The reason all of these points hurt this game so bad _for me_ is because of the first two reasons and this simple fact: It's a Legend of Zelda game on a console. I expect it to be epic and heavy hitting with a lasting impact. Twilight Princess was developed for two separate systems in 3 years and while staying alive was a cakewalk, the dungeons sidequests and pretty much everything else was plentiful and challenging to me with perfect length. 
For Christ's sake, that game gave you a massive Beyblade that rode on WALLS. (Also, I'm not using TP as a standard, I only use it because it was the console release before it. MM is my favorite console title).
Skyward Sword had nearly DOUBLE that time and it did not surpass any of the predecessors. _For me_ anyway.

The only thing's I liked:
> 4 songs
> Koloktos
> Lanayru Mining Facility (because while easy, needlessly long, and straight forward, I felt it tried the hardest to be original and it was fun)

...
That's it.

Now, I sold it.
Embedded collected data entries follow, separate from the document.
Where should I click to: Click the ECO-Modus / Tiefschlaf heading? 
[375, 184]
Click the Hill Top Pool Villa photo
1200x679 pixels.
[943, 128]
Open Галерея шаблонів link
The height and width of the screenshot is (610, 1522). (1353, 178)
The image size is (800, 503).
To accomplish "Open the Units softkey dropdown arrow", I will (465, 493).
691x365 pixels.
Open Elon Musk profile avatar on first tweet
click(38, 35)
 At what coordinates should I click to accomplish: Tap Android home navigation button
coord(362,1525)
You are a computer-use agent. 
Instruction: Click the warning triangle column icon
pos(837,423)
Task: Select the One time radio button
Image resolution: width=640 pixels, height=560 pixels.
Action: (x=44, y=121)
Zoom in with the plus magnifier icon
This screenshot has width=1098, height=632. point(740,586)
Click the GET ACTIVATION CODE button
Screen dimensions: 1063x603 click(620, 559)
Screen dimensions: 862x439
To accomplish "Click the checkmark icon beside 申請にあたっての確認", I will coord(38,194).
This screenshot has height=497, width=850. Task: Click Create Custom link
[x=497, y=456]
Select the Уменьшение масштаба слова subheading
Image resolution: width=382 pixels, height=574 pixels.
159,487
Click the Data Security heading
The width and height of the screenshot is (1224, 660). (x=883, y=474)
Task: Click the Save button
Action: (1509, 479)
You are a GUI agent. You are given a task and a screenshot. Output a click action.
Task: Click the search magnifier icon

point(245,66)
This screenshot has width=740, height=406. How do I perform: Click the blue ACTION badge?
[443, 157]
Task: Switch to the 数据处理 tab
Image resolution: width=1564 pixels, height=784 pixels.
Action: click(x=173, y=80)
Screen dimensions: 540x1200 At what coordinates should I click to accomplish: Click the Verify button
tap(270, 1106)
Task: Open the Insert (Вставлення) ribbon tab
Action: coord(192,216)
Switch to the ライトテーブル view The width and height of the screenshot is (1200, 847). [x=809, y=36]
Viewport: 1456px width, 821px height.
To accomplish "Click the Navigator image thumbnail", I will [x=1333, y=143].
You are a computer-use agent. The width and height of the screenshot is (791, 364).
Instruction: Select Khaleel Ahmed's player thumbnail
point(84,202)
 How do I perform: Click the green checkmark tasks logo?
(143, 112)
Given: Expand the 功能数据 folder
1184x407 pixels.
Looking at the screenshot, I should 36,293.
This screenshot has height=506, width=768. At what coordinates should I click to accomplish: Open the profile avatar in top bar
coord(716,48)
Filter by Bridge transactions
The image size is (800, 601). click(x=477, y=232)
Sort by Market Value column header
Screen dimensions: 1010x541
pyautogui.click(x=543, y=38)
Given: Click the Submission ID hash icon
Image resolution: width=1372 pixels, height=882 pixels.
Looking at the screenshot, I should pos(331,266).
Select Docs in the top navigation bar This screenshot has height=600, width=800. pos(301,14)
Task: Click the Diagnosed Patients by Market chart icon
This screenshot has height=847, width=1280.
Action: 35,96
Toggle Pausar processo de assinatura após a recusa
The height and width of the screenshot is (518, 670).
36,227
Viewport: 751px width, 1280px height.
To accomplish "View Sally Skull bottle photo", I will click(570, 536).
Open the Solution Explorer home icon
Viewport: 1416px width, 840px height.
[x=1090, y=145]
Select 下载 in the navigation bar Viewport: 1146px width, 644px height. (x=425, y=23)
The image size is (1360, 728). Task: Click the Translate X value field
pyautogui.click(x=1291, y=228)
Bought me a nice Vita game with the money. It's not a big deal to me anymore that $50 was blown for what I find an inferior sub par quality product. I still love Zelda, and have hopes for more games I'll enjoy in the future, starting with what was announced yesterday. 

And no...I'm not gonna like Skyward Sword any modicum more if I end up disliking a future title.


----------



## SirRob (Apr 18, 2013)

You should save that and paste it whenever this comes up. 
'Cause it does a lot, seriously.


----------



## Teal (Apr 18, 2013)

XoPachi said:


> ...
> 
> Alright fine. But keep in mind, this is my *opinion*. I don't wanna see any "well you don't know what you're talking about" or semantics about what I've said or any off the wall reasons why something I listed was done or "wrong" or removed. You asked twice, I'll just say it. What's the worst? So let's get into this.
> 
> > Hyped up beyond belief.


 Hype...



> > Handholding (not even talking about Fi), "exploration".
> -6 hearts? Bye three heart challenge and well...challenge period. Play for 30 hours to get "hard" mode.
> -Goddess cubes could NOT be missed
> -Everything you could find from them appeared on the map so thinking wasn't necessary at ALL in this concept (that's not to say you were dumb if you missed any)


 Okay this was indeed annoying. Everything was really easy.



> > Dungeons more linear than Sonic Dash on iPhone and easier than watching porn


 Yup.



> > Crafting offered no new items, just made getting them much more tedious and stretched their stats.


 I actually liked crafting the items. :/


> > The "dynamic sword play" could actually go faster playing as you would Raving Rabbids, and not with precision like encouraged


 Not just swinging your sword around like a maniac was a plus for me.


> > Bosses were recycled/uninspired (in my opinion*)


 A lot of them, yes.


> -Ghirahim 3 times


 Was he too flamboyant for you? JK I didn't mind him showing up repeatedly, but it should have been different each time. -_-


> -Imprisoned 3 times (not even paced well)


 Okay, I did fucking hate those parts.


> -Moldarach twice


 Didn't bother me because it's happened in other Zelda games as well.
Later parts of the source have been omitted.